Protecting U.S. elections
CISA believes ransomware attacks, along with nation-state hackers, also pose a threat to the 2020 U.S. elections. So, the agency is helping states and local election jurisdictions secure the databases where voter-related information is stored. A CISA risk assessment of election systems found that the databases were the most likely target of hackers.
"The American people need to understand that we are taking this seriously, and we're engaged on it," Krebs said. "But 100% security is not going to be the outcome."
Guaranteeing election integrity requires the use of paper ballots as an auditable record of votes, Krebs said. The backstop is a pivotal defense against attacks that U.S. intelligence agencies believe are likely to come from Russia.

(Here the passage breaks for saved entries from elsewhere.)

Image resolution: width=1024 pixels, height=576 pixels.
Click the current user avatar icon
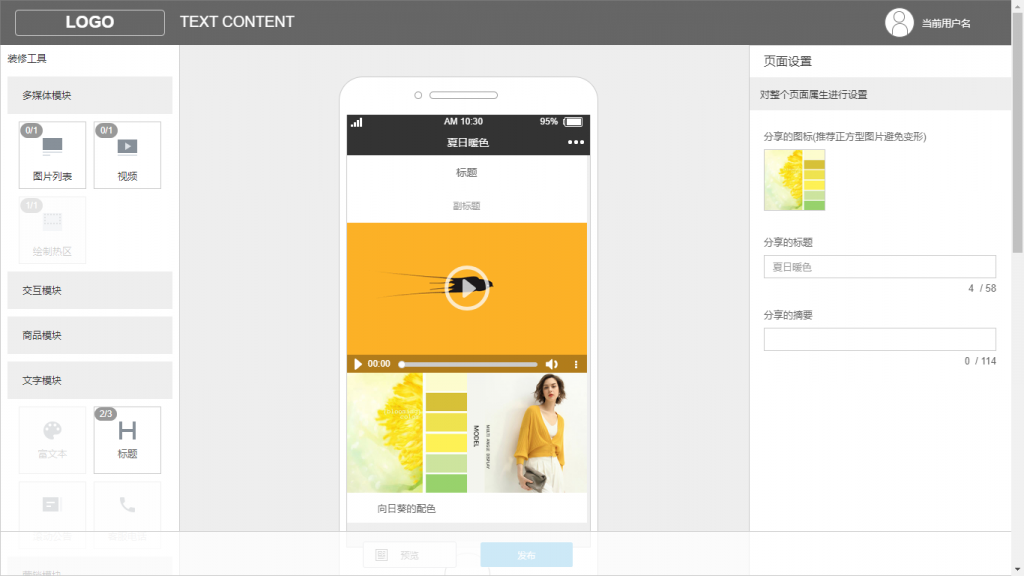(899, 22)
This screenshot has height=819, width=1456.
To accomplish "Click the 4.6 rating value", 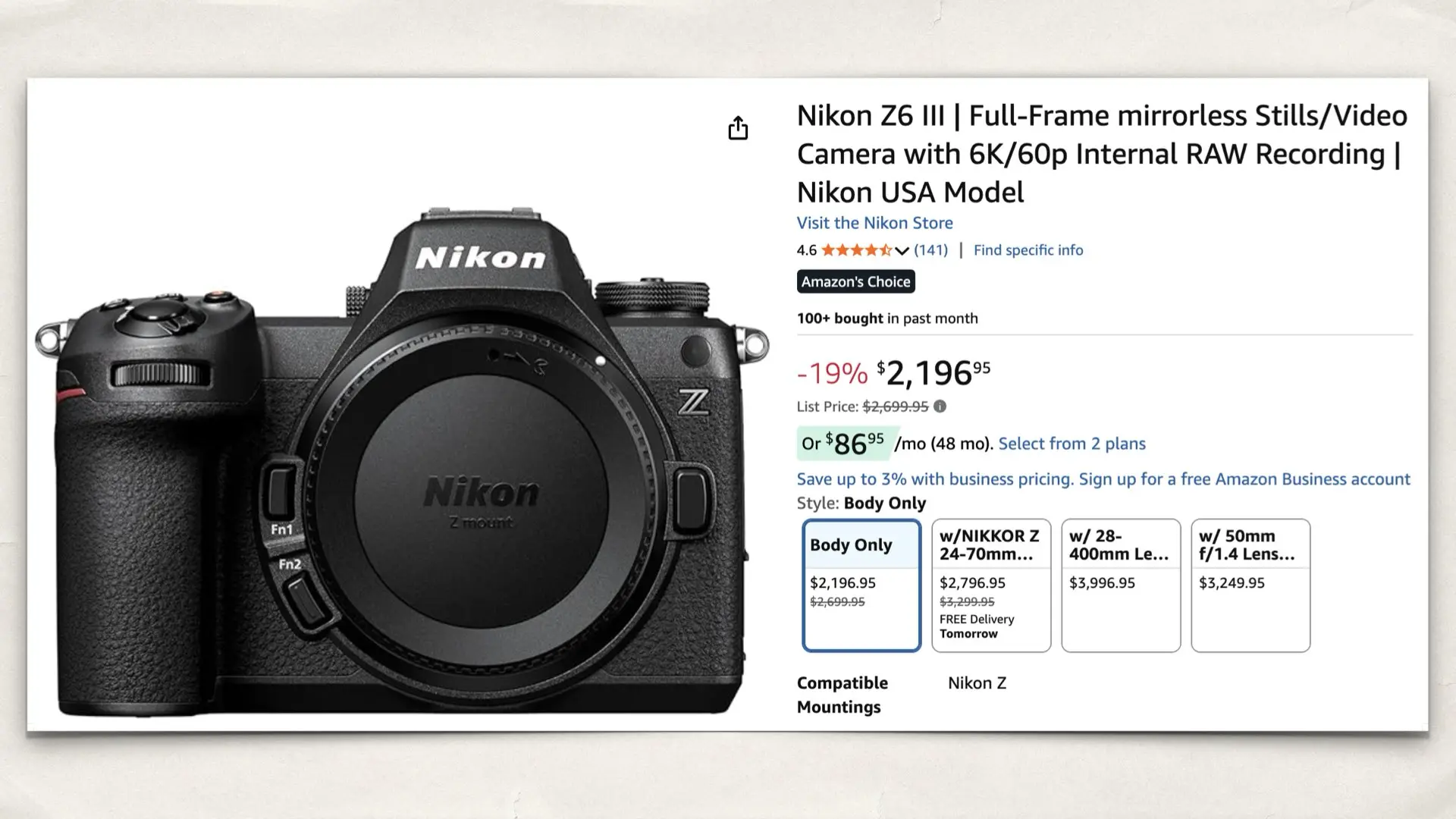I will [x=805, y=249].
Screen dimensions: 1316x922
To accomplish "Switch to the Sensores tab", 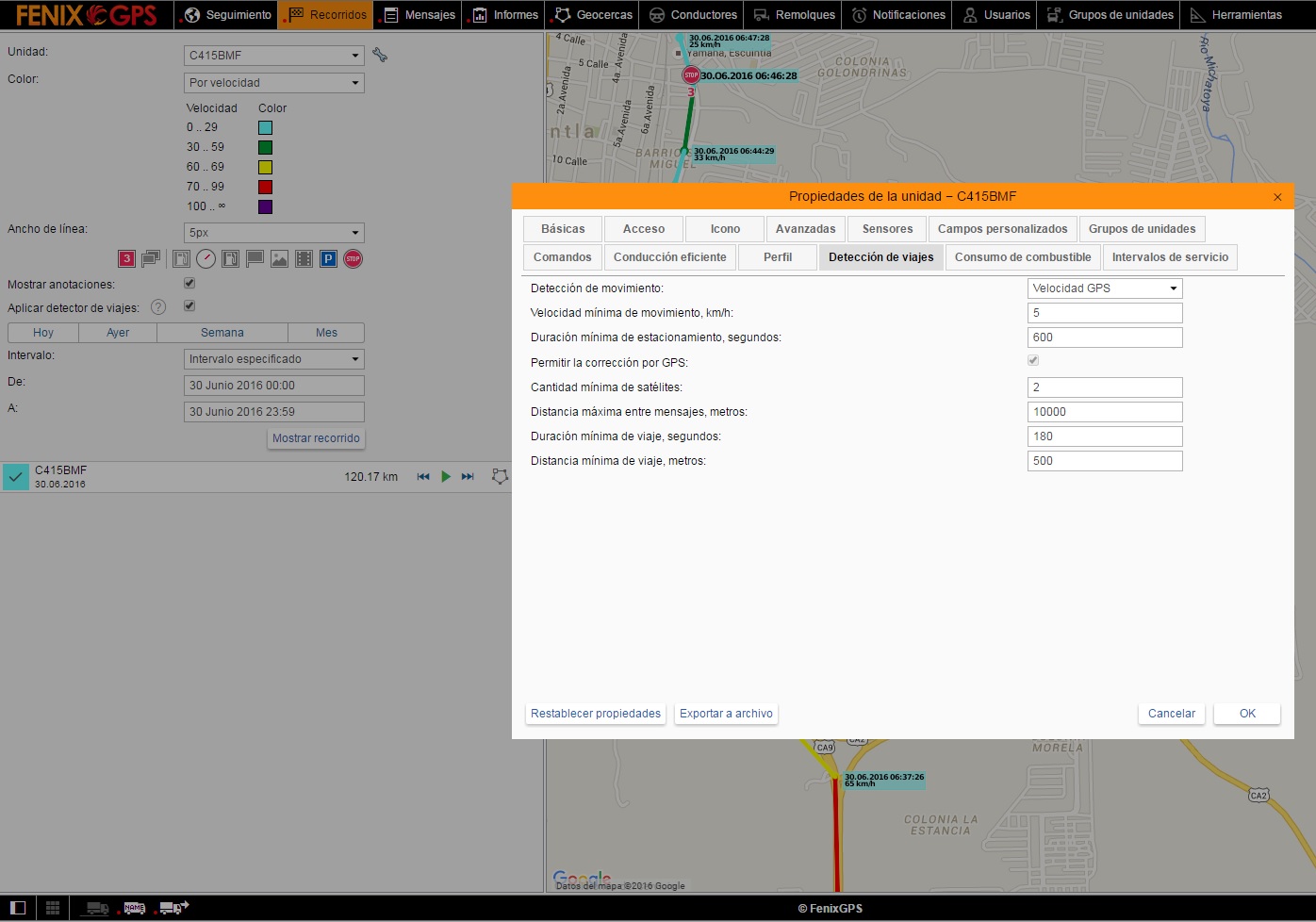I will pyautogui.click(x=887, y=229).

In 2016, Russian groups probed state voter databases for vulnerabilities and hacked computers of the Hillary Clinton campaign, the Democratic Congressional Campaign Committee and the Democratic National Committee.
The Justice Department's Special Counsel Robert Mueller also found that Russian organizations used social media to try to sway voters toward then-candidate Donald Trump. Along with helping Trump, the groups hoped to undermine Americans' trust in the presidential election.
As a result, 2016 was the first time election officials and the American public "truly understood that cyber could destabilize a democracy," Krebs said.
CISA does more than fight ransomware and protect elections and critical infrastructure. The agency's resources are also available to small and midsize businesses, Krebs said. For those organizations, the agency will provide information on updating security systems, implementing multi-factor authentication and designing an incident response plan.
"They're going to be better off when the next bad thing happens," he said.